«Политическое» приобрело такой славный ореол сравнительно недавно. Слово, применявшееся Аристотелем к делам античного полиса, было сложно перевести на язык средневековых феодальных (а затем сословных) отношений. Даже когда, где — то в XVI веке, возникло современное государство (status), все равно трудно было применить к его бюрократической структуре терминологию гражданской жизни Афин. Поэтому в Новое время значение слова разделилось как бы на две ветви: «политика» как наука схоластического толка и «политика» как своеобразное практическое искусство, близкое к дипломатии, — искусство, доступное, конечно, только высшим государственным деятелям. Сказать о ком — то, что он «политик», означало в XVII–XVIII веках, что он хитер и осторожен.
Только в начале XIX века, после Французской революции и особенно после Наполеоновских войн, «политика» начинает пониматься как особая серьезная деятельность, направленная на жизнь государства. То есть оба смысла снова соединяются. Но и здесь пока речь идет еще преимущественно о государстве. Лишь к концу XIX века начинают подозревать, что политика может выйти за его пределы. Так, Ницше, ненавистник всяческих государств, противопоставляет мелкой политике Бисмарка пророчество «великой политики».

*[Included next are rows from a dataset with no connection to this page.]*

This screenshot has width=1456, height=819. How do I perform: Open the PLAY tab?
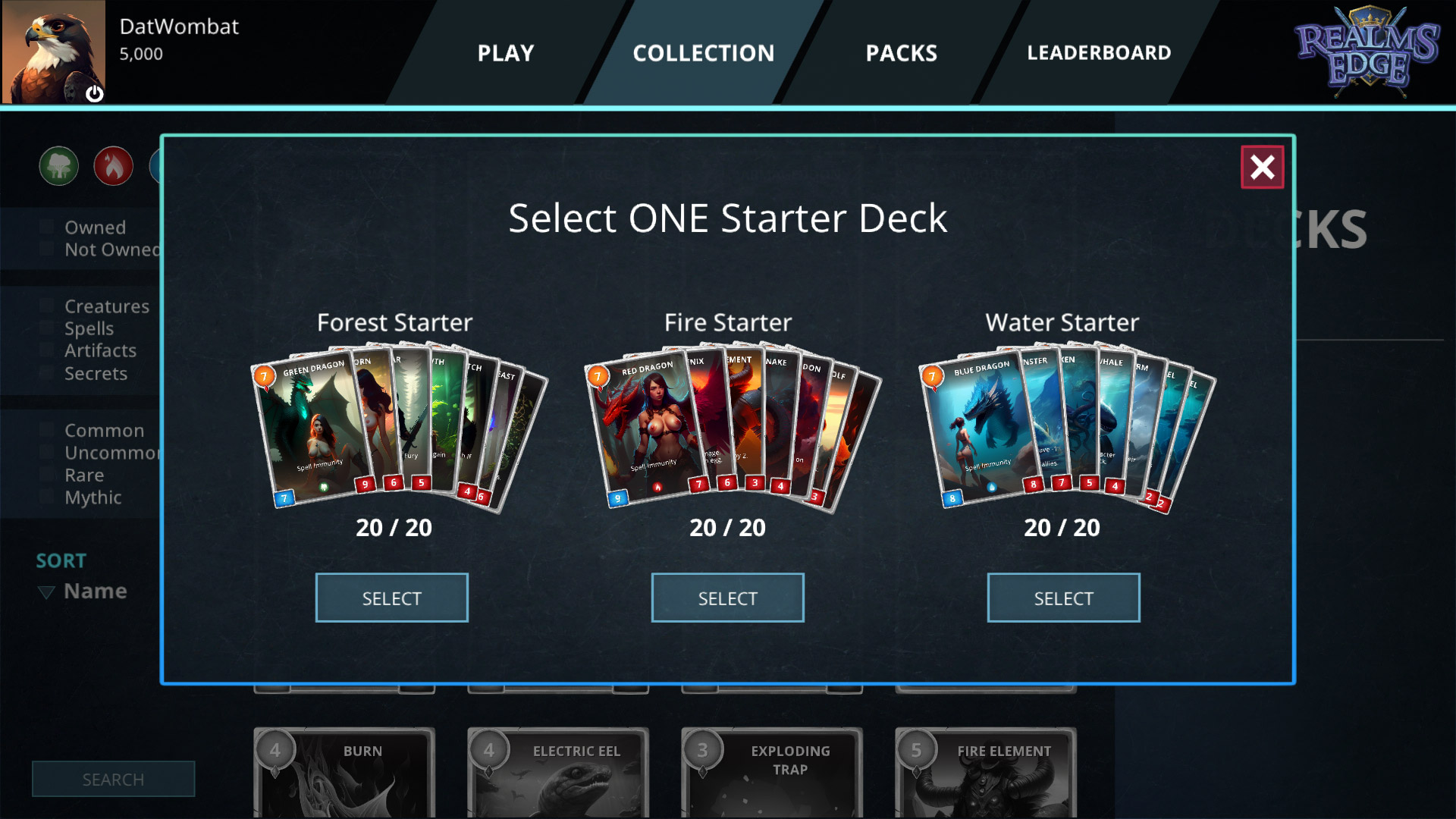506,52
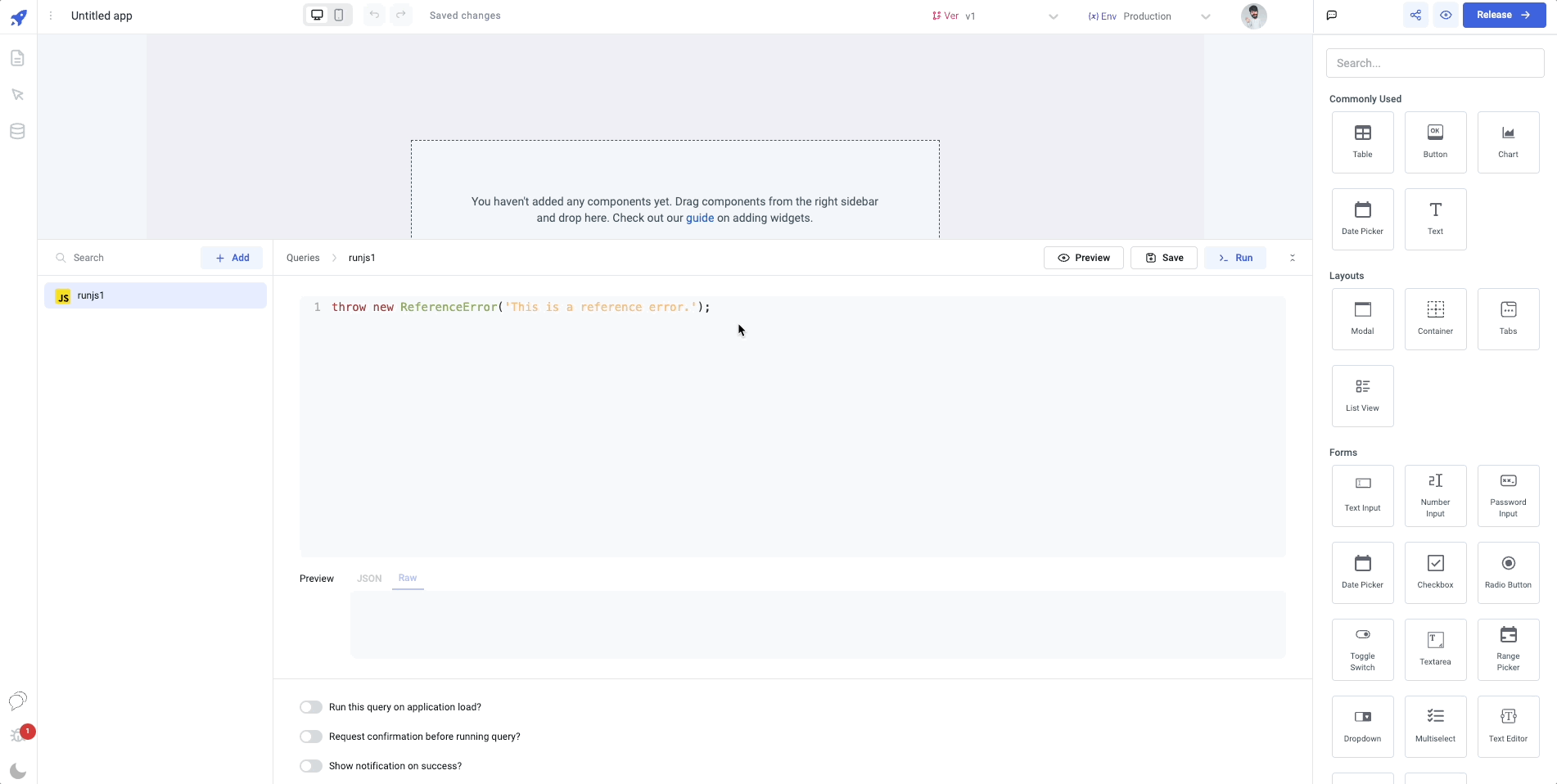Select the Table component
The width and height of the screenshot is (1557, 784).
[1362, 142]
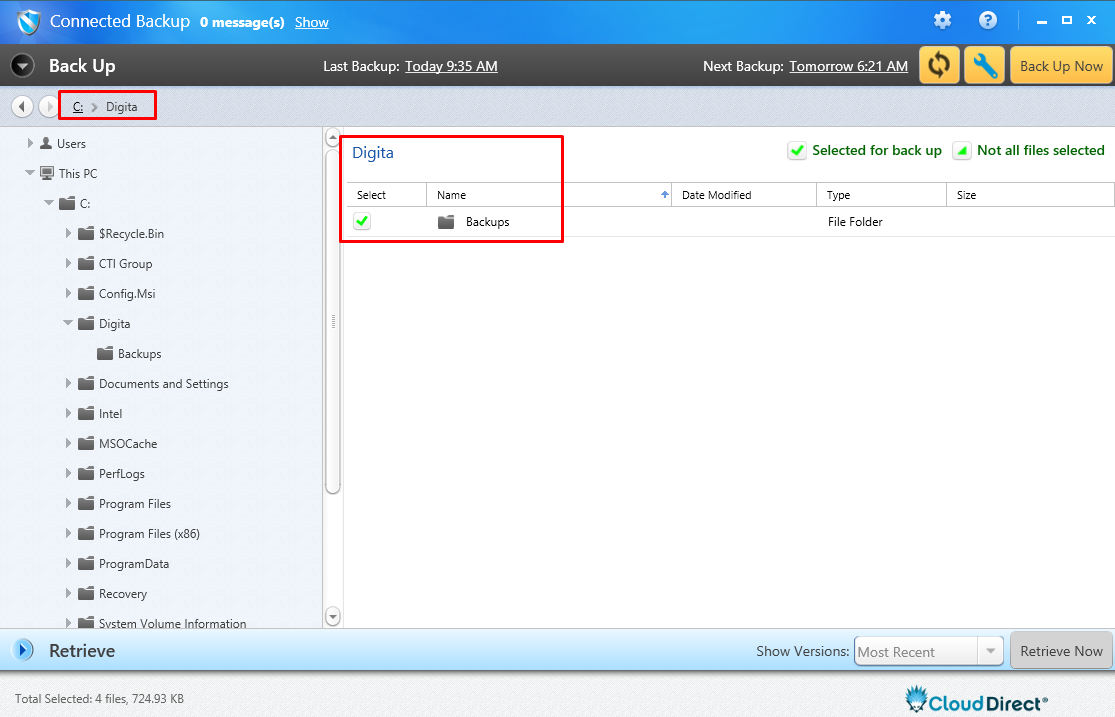The width and height of the screenshot is (1115, 717).
Task: Collapse the Back Up panel arrow
Action: 23,66
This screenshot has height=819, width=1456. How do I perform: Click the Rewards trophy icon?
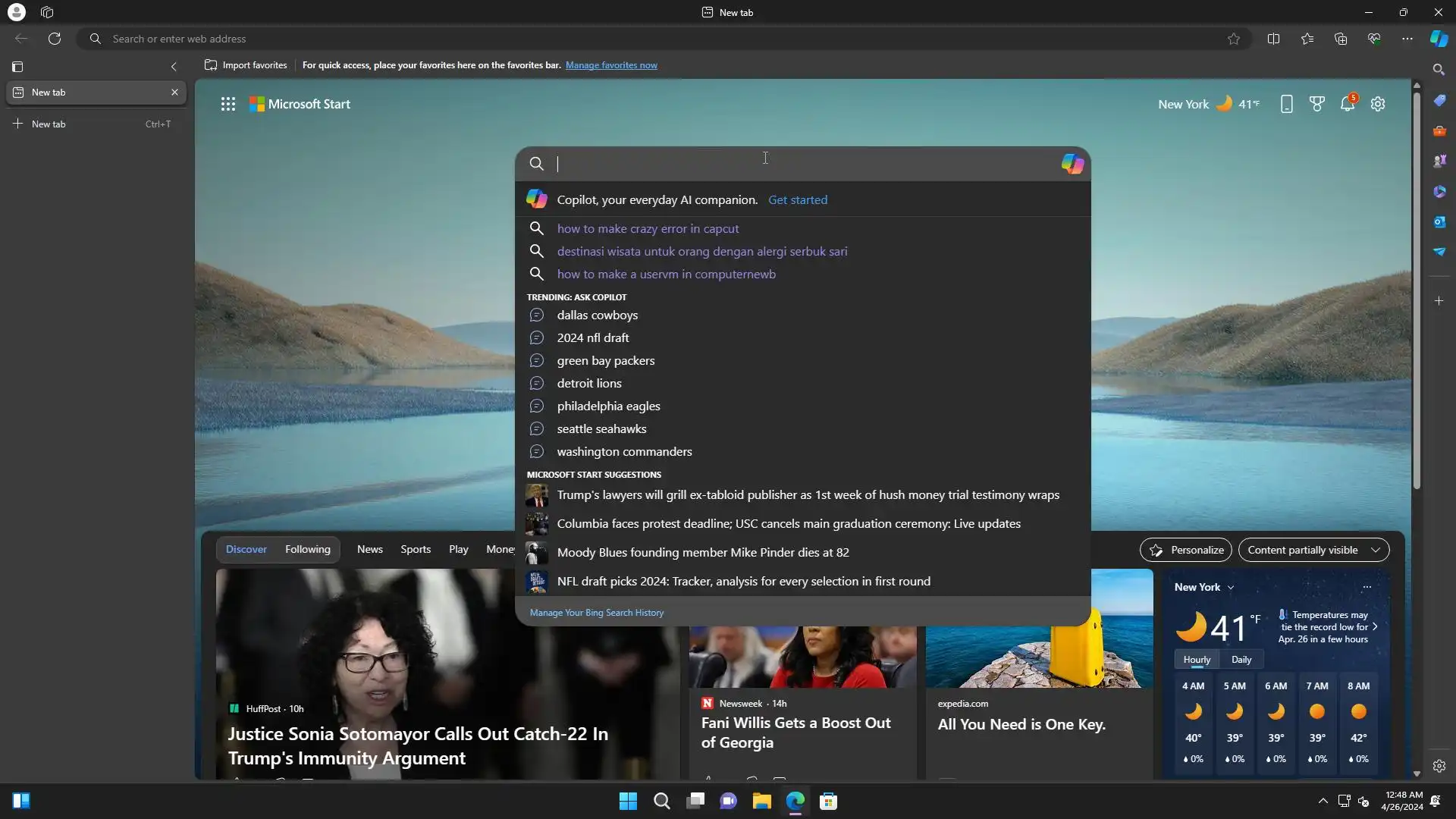coord(1316,104)
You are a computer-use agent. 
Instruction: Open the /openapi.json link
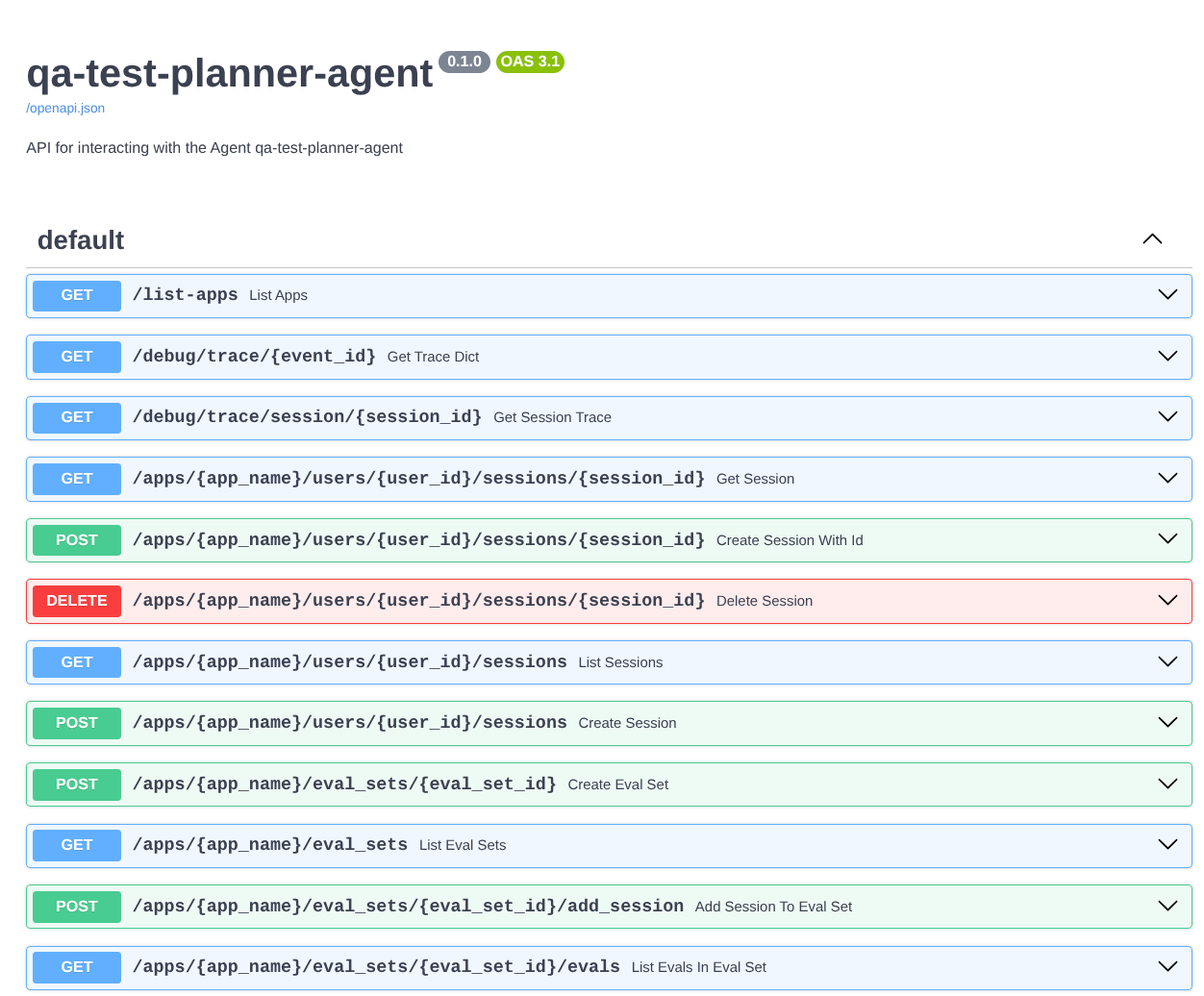click(65, 109)
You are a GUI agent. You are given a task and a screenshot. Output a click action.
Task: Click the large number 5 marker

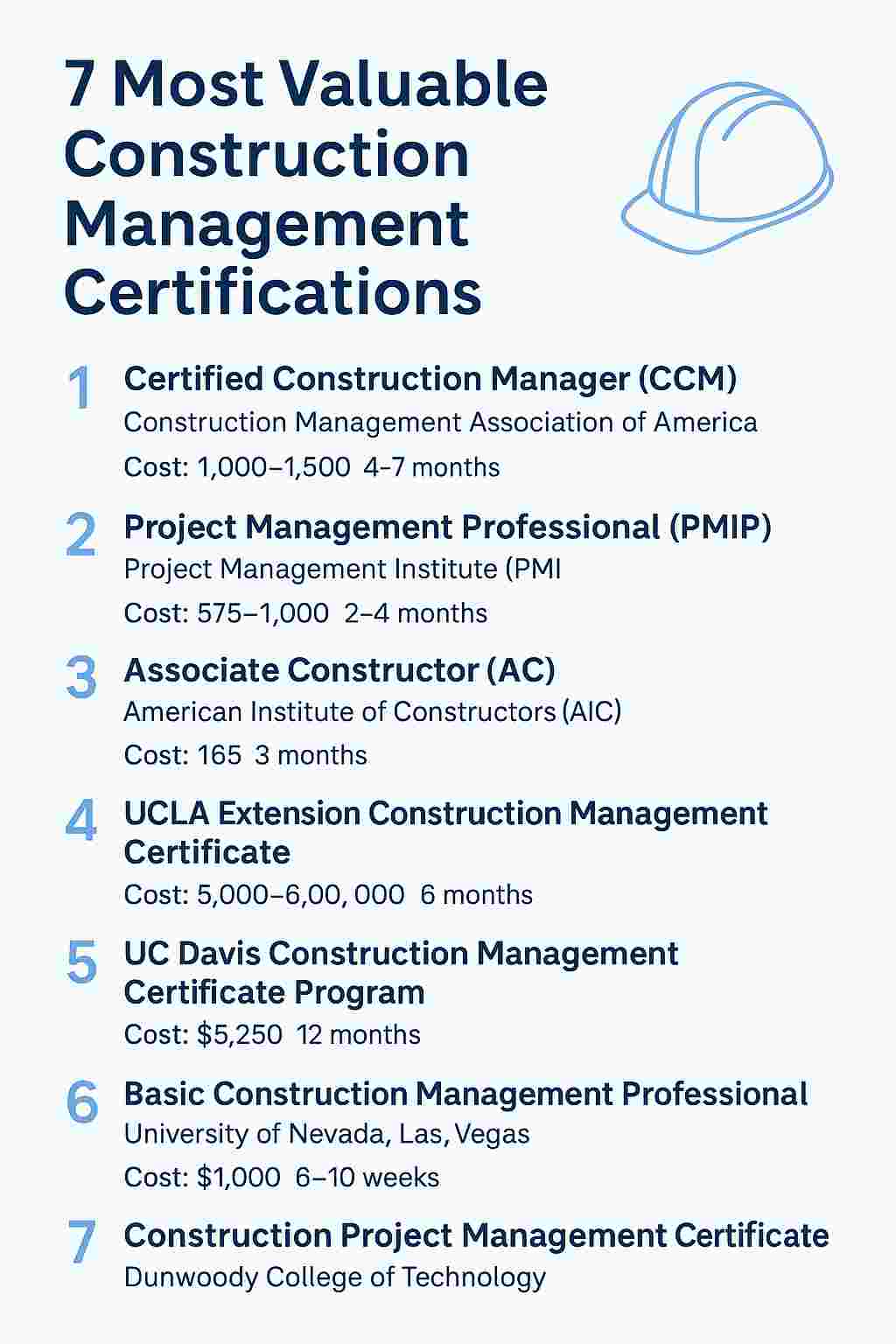80,961
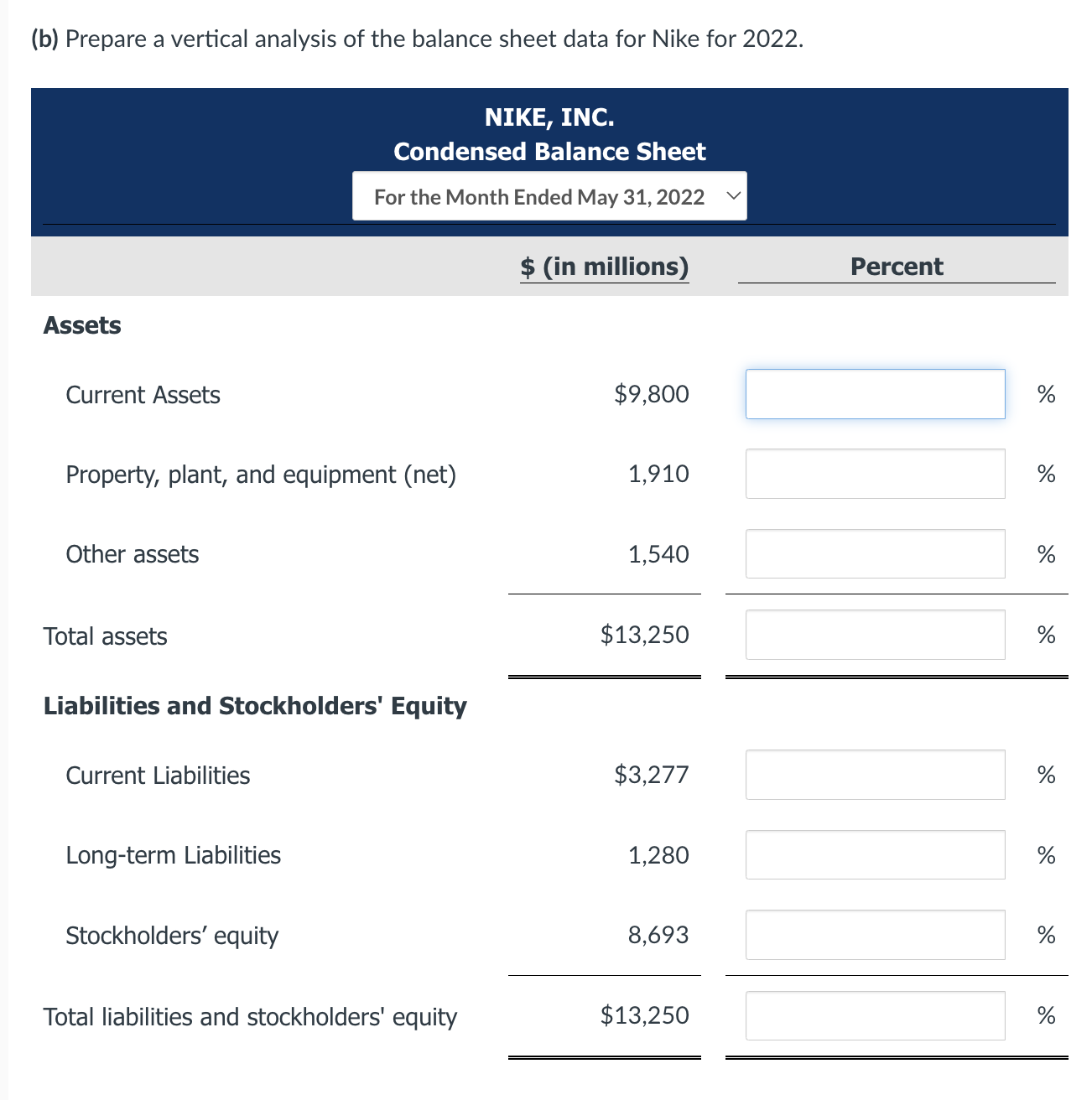1092x1100 pixels.
Task: Select the Property, plant, and equipment percent box
Action: coord(875,474)
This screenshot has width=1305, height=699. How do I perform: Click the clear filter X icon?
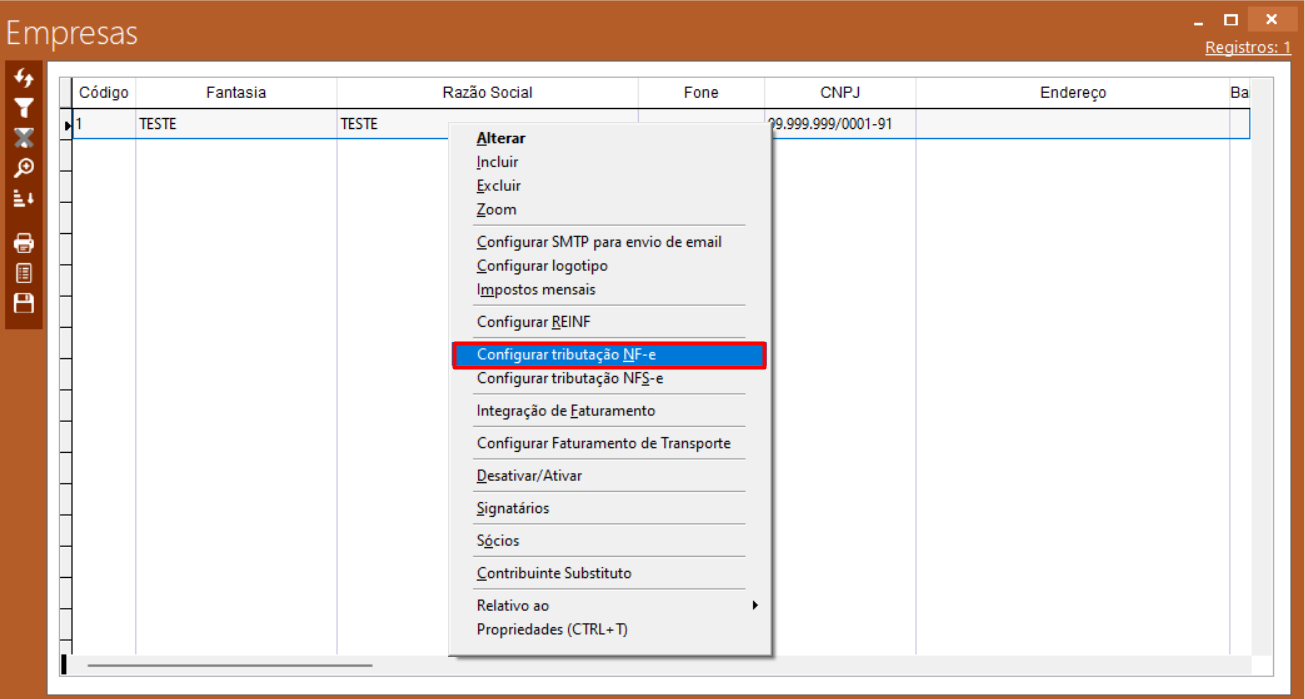pyautogui.click(x=24, y=138)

Наконец, после Первой мировой войны и революций в России и в Германии, понятие политического действительно приобретает свой ценностный статус. Макс Вебер в своей знаменитой лекции «Политика как призвание и профессия (Politik als Beruj)» (1918) произносит целый гимн политике — сфере ответственной, серьезной деятельности, которая в целом была бы автономна от моральной или религиозной, «принципиальной» деятельности. Вебер хочет утихомирить бушующие революционные страсти, указать на возможность осмысленной деятельности вне абсолютных моральных «ценностей». Указав на всю широту понятия политики, Вебер затем сужает свое рассмотрение до государственных дел. Государство он видит как некую монополизацию насилия, а в пределе и политики тоже.
Именно государство, как собственный объект политики, и нуждается в определении. Главное в определении Вебера — то, что он дает его через «специфически применяемое им [государством] средство» — насилие. «Государство есть то человеческое сообщество, которое внутри определенной области — область включается в признак! — претендует (с успехом) на монополию легитимного физического насилия»[9]
.Поскольку государство здесь сводится к средству и, более того, к сфере насилия («меча», как сказал бы Лютер), то это определение является сугубо либеральным — оно отрицает за государством, а значит, и за политикой содержательно — целевой смысл, который бы заставлял людей с ним позитивно идентифицироваться.
Однако далее в тексте возникает определенная диалектика. Выясняется, что «легитимность» насилия определяется не только рациональной «легальностью», но также и «харизмой» лидера. «Харизма» — это как раз целевая и даже почти сакральная характеристика власти, которая, получается, добавляется к государству как инструменту, чтобы легитимировать его. Далее, выделяя два типа политической этики, исходящую из средств («этику ответственности») и исходящую из целей («этику убеждения»), Вебер, казалось бы настроенный в пользу нейтральной и бюрократической «этики ответственности», заявляет тем не менее, что обе этики «суть взаимодополнения, которые лишь совместно составляют подлинного человека, того, кто имеет призвание к политике»[10]
. Таким образом, сугубо либеральная, рациональная нейтрализация политики «не проходит» и оборачивается своей противоположностью — иррациональной харизмой и фанатичным абсолютизмом «убеждений». Однако обе эти составляющие характеризуют «политику как призвание», как автономную сферу, которую нельзя путать со сферами морали или менеджмента. В политике убежденность и харизма должны быть амортизированы соображениями целесообразности.Контекст выступления Вебера (1918 год) — проигрыш Германии в Первой мировой войне. Вебер пытается вернуть ситуацию в сугубо политический контекст и избежать ее морализации — поиска виноватых как со стороны победителей, так и со стороны проигравших. «Вместо того чтобы… как старые бабы, искать после войны виновного, следовало бы по — мужски сказать врагу: "Мы проиграли войну — вы ее выиграли" и затем по — деловому сделать соответствующие выводы»[11]
. Таким образом, автономия политического, на которой настаивает Вебер, мотивирована протестом против морализации политики победителями в Первой мировой войне. Признавая роль «иррациональных факторов» в политике, Вебер тем не менее стремится нейтрализовать эту сферу и придать ей спокойный, «деловой» характер.